The management of a data centre’s hardware is complex as it requires continuous monitoring and management by information technology (IT) staff, which raises operating expenditure. Any upgrades and new business requirements demand further investments and sometimes huge manual intervention.

Listed below are the key technology trends in hardware impacting the data centre theme, as identified by GlobalData.

Mergers and Acquisitions (M&As)

Technological change in the semiconductor sector will drive similar transformation in the data centre industry, with the impetus coming from several acquisitions. The largest in the industry is the $40bn acquisition of Arm by NVIDIA, which is subject to regulatory approval that may take until 2022. Arm chips are increasingly used in data centres, where their low power draw can be an advantage.

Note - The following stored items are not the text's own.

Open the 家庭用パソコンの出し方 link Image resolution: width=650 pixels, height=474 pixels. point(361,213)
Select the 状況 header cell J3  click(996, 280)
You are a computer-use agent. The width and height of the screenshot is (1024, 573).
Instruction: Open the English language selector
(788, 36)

Another key deal is Advanced Micro Devices’ (AMD) $35bn purchase of Xilinx, which would expand AMD’s rapidly growing data centre business. Another significant deal was announced in January 2021, with Qualcomm buying custom processing start-up Nuvia for $1.4bn. Qualcomm could use Nuvia’s specialism in server processors to advance into communications infrastructure and data centre applications in the future.

RISC-V

A new global chip standard, RISC-V, has begun to produce breakthroughs in chip design. One RISC-V microprocessor design has a clock speed of 5 gigahertz (GHz), considerably above an Intel Xeon server chip, E7, running at 3.2GHz. The RISC-V chip also burns just a single watt of power at 1.1 volts, a fraction of that used by the Intel Xeon. RISC-V is also enhanced by new instruction sets designed to boost its 3D graphics and artificial intelligence (AI) performance.

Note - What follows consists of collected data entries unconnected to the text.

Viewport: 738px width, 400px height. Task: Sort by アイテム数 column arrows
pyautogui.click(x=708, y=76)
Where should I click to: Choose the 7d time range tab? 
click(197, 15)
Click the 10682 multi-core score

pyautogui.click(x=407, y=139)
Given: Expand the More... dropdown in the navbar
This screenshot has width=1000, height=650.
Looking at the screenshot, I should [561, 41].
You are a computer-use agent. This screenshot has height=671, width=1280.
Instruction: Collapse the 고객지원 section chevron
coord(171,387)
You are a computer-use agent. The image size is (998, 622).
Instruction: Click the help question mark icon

The RISC-V prototype is gaining interest because it eliminates a bottleneck that can exist with fast memory and slower chips. At the heart of the breakthrough is that the RISC-V architecture is open, unlike CISC, the instruction-set architecture of Intel’s chips. That facilitates new chip design choices to resolve the bottlenecks that are not possible if a chip’s instructions are locked down. The RISC-V instruction set is also much simpler and has fewer than a hundred instructions, which ultimately makes the chip production process simpler and cheaper.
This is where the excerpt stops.